Sentiment Tuning (Designer)
About Sentiment Tuning in Designer
Sentiment is an out-of-the-box enrichment that evaluates how positive or negative an individual comment is. Using sentiment tuning, you can adjust how sentiment is applied in a specific project. This helps you increase the precision of sentiment scores that appear in your reporting results.
Sentiment Tuning Process
This section covers a general process for tuning sentiment in your project. Sentiment values should be tuned after the data has been processed but before the reports are finalized. For example, values can be tuned while creating categories in your category model and reviewing sentences during the classification process.
- Tune the sentiment for Positive and Negative words.
Qtip: Do not adjust obvious words (like “terrible” or “wonderful”).
- Tune the sentiment for Neutral Subjective terms. Words like “chance,” “stretch,” and “adventure” are examples of words that are often used in neutral contexts, but might carry a sentiment value in a sentence.
Example: In the sentence “I took an adventure to get support,” the word “adventure” carries a negative connotation.

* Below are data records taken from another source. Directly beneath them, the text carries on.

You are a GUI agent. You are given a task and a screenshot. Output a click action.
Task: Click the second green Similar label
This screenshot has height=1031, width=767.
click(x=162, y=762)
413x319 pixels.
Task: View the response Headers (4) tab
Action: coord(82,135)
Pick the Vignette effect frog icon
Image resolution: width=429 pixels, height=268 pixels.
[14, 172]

- Tune the sentiment for Neutral words. Neutral words may not be neutral for your specific data. We recommend focusing on the first 10 pages of frequently occurring words. If desired, skip the infrequently occurring words toward the end of the list, since their impact will be less than the words
Qtip: Double check ambiguous words, such as those that have multiple parts of speech (verb and adjective). The fewer times a word occurs, the less benefit you get from tuning it. As a rule, if a word occurs fewer than 50 times in a data set, the benefit from tuning is negligible. Use the Word Rank filtering on the Sentiment page.
- You can also define sentiment exception rules for phrases. Please reach out to the Discover support team or to one of your Discover representatives for more information.
Example: For example, if your company’s name is “Bad Cat Comics,” you can set up an exception rule for this phrase to exclude it from sentiment since “bad” is typically considered negative.
- Click Toggle Sentiment in the preview options to preview the individual sentiment assignments for words in your project. This will help you better understand sentiment scores and possible tuning you need to perform.
- If you feel that significant sentiment tuning may affect classification results, re-run classification.
- You can group, filter, or color report data by the sentiment metric in Studio to report on sentiment.
Tuning Word-Level Sentiment
You can tune the sentiments for individual words on a project level.
- Navigate to the Sentiment tab for your project.
- Select the Language for which you want to tune sentiment. For multi-language datasets, you can separately tune sentiment for the same word in different languages.
- It’s recommended that you start the sentiment tuning process by tuning the words in the Positive and Negative sentiment tabs.
Qtip: The Neutral tab contains words that have a score of 0. The Neutral Subjective tab shows words from the Neutral tab that are subjective in nature which could be scored as either positive or negative depending on your data. The Rank value is ignored on this tab.
- Click a particular sentiment word to preview occurrences of this word in sentences from your data.
- Adjust the sentiment for that word by dragging the slider to the new score.
- Click Recalculate to recalculate your data using the new sentiment scores.
Sentiment Preview Options
While tuning the sentiment for a word, you can preview individual instances of when that word appears in your dataset. You can customize how the preview looks using the preview options below.
These options include:
- Toggle Sentiment: Enable or disable the sentiment icon at the beginning of the comment.
- Highlight Words: Highlight the words that contribute to the comment’s sentiment.
- Export: Export the sentence previews for the selected word. You can choose to only export the sentences, or export sentiment data fields of your choice.
- Sort: Sort the sentence previews by:
- Indexing Data Descending: Sort by when the sentence was indexed into XM Discover, with newest sentences at the top.
- Sentiment Descending: Sort by sentence sentiment from highest to lowest.
- Sentiment Ascending: Sort by sentence sentiment from lowest to highest.
Recalculating Sentiment
Whenever you make changes to your project sentiment settings, such as tuning words or adding sentiment exception rules, you need to run sentiment recalculation for the changes to take effect on your historical data. The following actions require sentiment to be recalculated:
- Tuning word-level sentiment
- Importing sentiment
- Activating, deactivating, editing, or deleting sentiment exception rules
To recalculate sentiment:
- Go to the Sentiment tab.
- Click Recalculate.
- Choose the recalculation scope:
- Incremental recalculation: Recalculate sentiment for all sentiment changes since the previous incremental recalculation. This is the default option since it recalculates sentiment only on records where rule changes need to be applied.
- Full recalculation: Recalculate sentiment for the entire project.
- Full recalculation with the shared filter applied: Recalculate sentiment for a dataset defined by a shared or predefined sentiment filter.
Qtip: We recommend using this option when creating or changing sentiment exception rules if you can pin down the dataset affected by the rule.
- Click OK.
- The system will show you the number of records that will be recalculated. Click OK to confirm your action.
After the sentiment recalculation job finishes, the new sentiment scores are reflected in reports and previews.